**Text excerpt:**
# prayers needed



## ramblinrack (Mar 2, 2014)

I need all the prayers I can get for my family! my daughter has gone back to the meth after living clean and being a good mother for a good while since the last relapse. my wife and I have temp custody of her 2 kids with a hearing the end of this mo. I cannot begin to explain the nightmare we are living. thanks my friends!


----------



## roscoe54 (Mar 2, 2014)

Prayers for you and your family


----------



## speedcop (Mar 2, 2014)

our prayers for her and you and family. I know its hard and sometimes you want to just let go and walk away, be done with it. But I always try to remember what if Jesus had thrown down that cross and walked away. I pray with all my being that God will intervene.


----------



## Arrow3 (Mar 2, 2014)

So sorry to hear Louie...That stuff is the devil!


----------



## Bucky T (Mar 2, 2014)

Prayers sent Louie!

Can't even imagine what y'all are going through...


----------



## Sargent (Mar 3, 2014)

Sent.


----------



## georgia357 (Mar 3, 2014)

Prayers sent.


----------



## Meriwether Mike (Mar 3, 2014)

You got em Louie.


----------



## Paymaster (Mar 3, 2014)

You got them from here Rack! I am so sorry about your problems. May God Bless you and your family.


----------



## Milkman (Mar 3, 2014)

Sad situation........ I will pray for all concerned, especially those children.


----------



## CAL90 (Mar 3, 2014)

Prayers for the family


----------



## Core Lokt (Mar 4, 2014)

Prayers for everyone involved.


----------



## ramblinrack (Mar 6, 2014)

thank you for the prayers my friends...keep em up as the situation is getting worse. I just tucked a 12 yr old into bed who was worried his mother was going to come get him in the middle of the night. very hard to explain to him that she isn't acting very motherly like but I think he gets it. sad. the 6 yr old doesn't want her to come back. we go to court 3/27.I signed for her to buy a new corolla last may when she was doing so well. said car has been missing for 2 wks now as she GAVE the keys to a fellow druggie who hasn't returned it. I am on the hook for the car since she stopped making pymts & ins, so I have to look after that as well. I can only hope it is not found and the ins co makes the payoff...never again! I have never prayed as much in my life as now,
...(except for a big buck to walk in ft of me)... and I hope yall keep them up as well...thank you all...god bless!


----------



## fredw (Mar 7, 2014)

Louie, prayers sent.


----------



## ToddM (Mar 11, 2014)

Sorry to hear what you and those children are going thru. Prayers sent for you and your family


----------



## t bird (Mar 11, 2014)

Prayers for her Mr. Louie.


----------



## ssmith (Mar 13, 2014)

Praying for strength and wisdom for you all. God's grace IS sufficient. Isaiah 26:3 and 41:10.


----------



## Havana Dude (Mar 13, 2014)

Louie, you and I have shared quite a bit on PM's over the years. You need a shoulder, you know where I am. Prayers for your family bud.

**Given request:** Summarize the forum thread in three sentences. The entries that come next have no connection to the forum thread.

Dataset excerpt:
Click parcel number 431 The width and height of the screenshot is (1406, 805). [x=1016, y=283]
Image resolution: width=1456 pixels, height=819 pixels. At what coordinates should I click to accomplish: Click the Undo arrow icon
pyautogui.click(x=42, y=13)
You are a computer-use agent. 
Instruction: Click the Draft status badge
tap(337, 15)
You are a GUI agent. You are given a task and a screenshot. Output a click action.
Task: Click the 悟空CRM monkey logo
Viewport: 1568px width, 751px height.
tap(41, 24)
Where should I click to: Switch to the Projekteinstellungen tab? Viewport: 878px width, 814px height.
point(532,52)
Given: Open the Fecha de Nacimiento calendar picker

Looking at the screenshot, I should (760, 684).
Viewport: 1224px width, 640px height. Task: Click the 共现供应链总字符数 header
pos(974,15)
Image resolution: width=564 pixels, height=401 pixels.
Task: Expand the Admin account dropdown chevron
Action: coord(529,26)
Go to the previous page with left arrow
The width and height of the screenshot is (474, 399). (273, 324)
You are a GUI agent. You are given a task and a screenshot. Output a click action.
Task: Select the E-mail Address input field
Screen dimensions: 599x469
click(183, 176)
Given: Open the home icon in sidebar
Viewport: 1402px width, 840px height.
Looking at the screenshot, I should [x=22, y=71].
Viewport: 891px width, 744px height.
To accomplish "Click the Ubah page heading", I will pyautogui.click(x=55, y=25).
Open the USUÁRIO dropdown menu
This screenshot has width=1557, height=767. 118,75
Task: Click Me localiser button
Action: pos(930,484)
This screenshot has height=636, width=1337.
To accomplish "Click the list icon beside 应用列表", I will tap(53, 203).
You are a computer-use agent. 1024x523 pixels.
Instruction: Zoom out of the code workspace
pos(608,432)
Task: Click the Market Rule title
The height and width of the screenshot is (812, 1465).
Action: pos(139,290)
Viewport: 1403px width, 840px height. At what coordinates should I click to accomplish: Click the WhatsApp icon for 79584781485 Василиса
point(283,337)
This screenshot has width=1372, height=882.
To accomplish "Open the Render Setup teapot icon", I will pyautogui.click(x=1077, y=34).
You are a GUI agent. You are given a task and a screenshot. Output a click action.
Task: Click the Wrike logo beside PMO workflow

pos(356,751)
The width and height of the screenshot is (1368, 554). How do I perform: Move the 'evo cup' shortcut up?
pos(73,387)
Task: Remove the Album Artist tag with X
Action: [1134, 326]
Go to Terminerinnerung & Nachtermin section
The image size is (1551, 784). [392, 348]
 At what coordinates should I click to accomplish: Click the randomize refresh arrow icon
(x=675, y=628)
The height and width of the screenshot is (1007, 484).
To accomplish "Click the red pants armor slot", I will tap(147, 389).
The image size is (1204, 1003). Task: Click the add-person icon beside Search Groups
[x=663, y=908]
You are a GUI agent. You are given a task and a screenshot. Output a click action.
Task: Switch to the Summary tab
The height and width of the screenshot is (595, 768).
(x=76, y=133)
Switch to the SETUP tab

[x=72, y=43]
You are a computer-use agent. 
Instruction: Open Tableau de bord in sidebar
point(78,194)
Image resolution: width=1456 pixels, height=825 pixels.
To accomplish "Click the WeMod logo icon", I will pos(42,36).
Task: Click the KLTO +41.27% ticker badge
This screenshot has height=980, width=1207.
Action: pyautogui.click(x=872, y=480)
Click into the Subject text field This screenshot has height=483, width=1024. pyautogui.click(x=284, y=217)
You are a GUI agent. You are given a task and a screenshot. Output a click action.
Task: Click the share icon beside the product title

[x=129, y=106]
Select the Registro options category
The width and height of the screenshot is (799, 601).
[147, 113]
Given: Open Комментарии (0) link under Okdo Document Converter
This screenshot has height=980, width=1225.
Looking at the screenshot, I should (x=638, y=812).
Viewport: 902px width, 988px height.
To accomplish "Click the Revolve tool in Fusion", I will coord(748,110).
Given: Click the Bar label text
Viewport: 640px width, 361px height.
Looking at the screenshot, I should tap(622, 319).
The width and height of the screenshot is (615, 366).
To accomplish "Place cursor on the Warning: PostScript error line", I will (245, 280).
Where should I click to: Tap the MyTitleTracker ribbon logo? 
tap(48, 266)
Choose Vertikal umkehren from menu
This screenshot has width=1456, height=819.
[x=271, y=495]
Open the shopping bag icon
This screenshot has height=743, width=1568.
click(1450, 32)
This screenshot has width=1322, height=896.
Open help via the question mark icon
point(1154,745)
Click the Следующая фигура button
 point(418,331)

**Response:** A forum member asks for prayers because a daughter has gone back to meth after a period of clean living, leaving the poster and the poster's wife with temporary custody of her two children ahead of a hearing at the end of the month. In a later post, the situation is described as getting worse: the 12-year-old worries his mother will come for him at night, the 6-year-old doesn't want her back, court is set for 3/27, and the new Corolla the poster signed for her to buy has been missing for two weeks since she gave the keys to another drug user and stopped making payments and paying insurance. Many other members reply with prayers and sympathy, one cites Isaiah 26:3 and 41:10, and another offers a shoulder to lean on.